Active opposition came rather from the Church and other Christian organisations, and even these were remarkably indifferent to the plight of the slaves themselves. What exercised their crusading zeal was the prospect of slave-owners who might jeopardise their own mortal souls by taking sexual liberties with their female slaves. As we turn our attention to Gone with the Wind, we’ll do our best not to dwell on the imperilled soul of one Rhett Butler, that notorious but mercifully fictional womaniser of the ‘Old South.’

Gone with the Wind

There is scant attention to the plight of slaves here, certainly. Our story concerns the masters (and mistresses) of the ‘Old South’ and how some of them lived – and loved – through the upheavals of the civil war. We witness the aristocratic ‘old world’ grandeur of their lives and share the melancholy of their loss as that world is ripped asunder by the travails of armed conflict.

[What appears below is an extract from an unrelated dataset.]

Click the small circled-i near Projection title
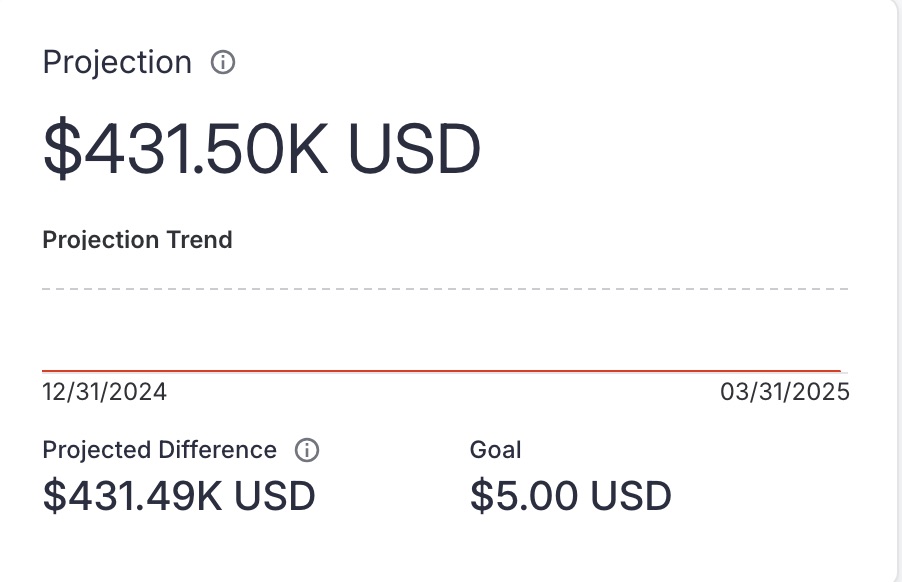902x582 pixels. (224, 62)
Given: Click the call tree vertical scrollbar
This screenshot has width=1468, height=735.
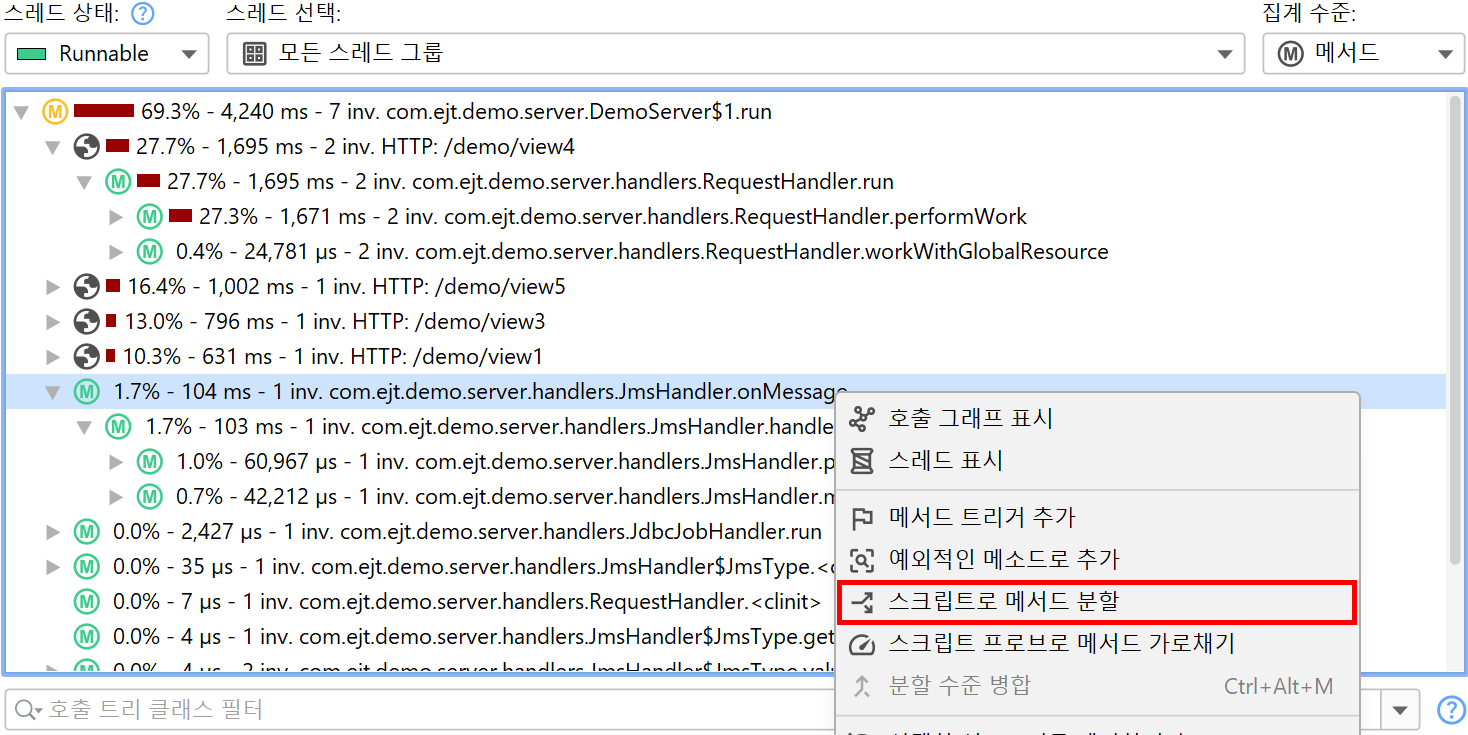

What distinguishes Gone with the Wind is its powerful and memorable characters, however heavily they may be cloaked in the conventions of melodrama. Who can forget, for example, the exasperating self-absorption or, for that matter, the stirring defiance in the face of adversity, of the immortal Scarlett O’Hara? For all its phony epic grandeur there is a powerful human truth at the heart of this movie and one that perhaps sheds greater light on the period and its contradictions (albeit indirect) than 12 Years a Slave will ever do, for all its good intentions and political self-consciousness.

The pathos at the heart of the story lies in the tension between genuine human love and the urge, at times desperate, to be free. Hence Rhett and Scarlett’s love is doomed even, and especially, in the very moment of its full realisation – to powerful ironical effect. This, in other words, is a story of the pathos of liberty. As Domenico Losurdo suggests in his ground-breaking study Liberalism: A Counter-History, it is just such a pathos that lies at the emotional core of liberal (and capitalist) society. Liberalism itself entails no natural egalitarianism or even human solidarity, despite the protestations of the liberals themselves. Indeed, the sense of personal emancipation is only enhanced by its contrast with the degradation of the slaves and drones that make one’s privileged existence possible. These are the indispensable Hegelian witnesses to that success, the ones who make it all worthwhile.

Society’s ‘winners’ simultaneously revel in the thrill of privilege but hate to be reminded of it directly. Theirs is a delicate balancing act: to enjoy a ‘universal right’ whose grandeur is only enhanced by its paradoxical exclusivity. In other words there is a real contradiction here, as dramatized in the story of Rhett and Scarlett. Their personal tragedy is echoed in a social one whose depth and scope defies imagination.

We crush our human love and solidarity, along with the billions enslaved by poverty and want, on the wheel of a self-serving, restless yearning to be free. This is the wheel that makes our world go round. For all its good intentions, 12 Years a Slave, I’m sorry to say, only keeps it turning.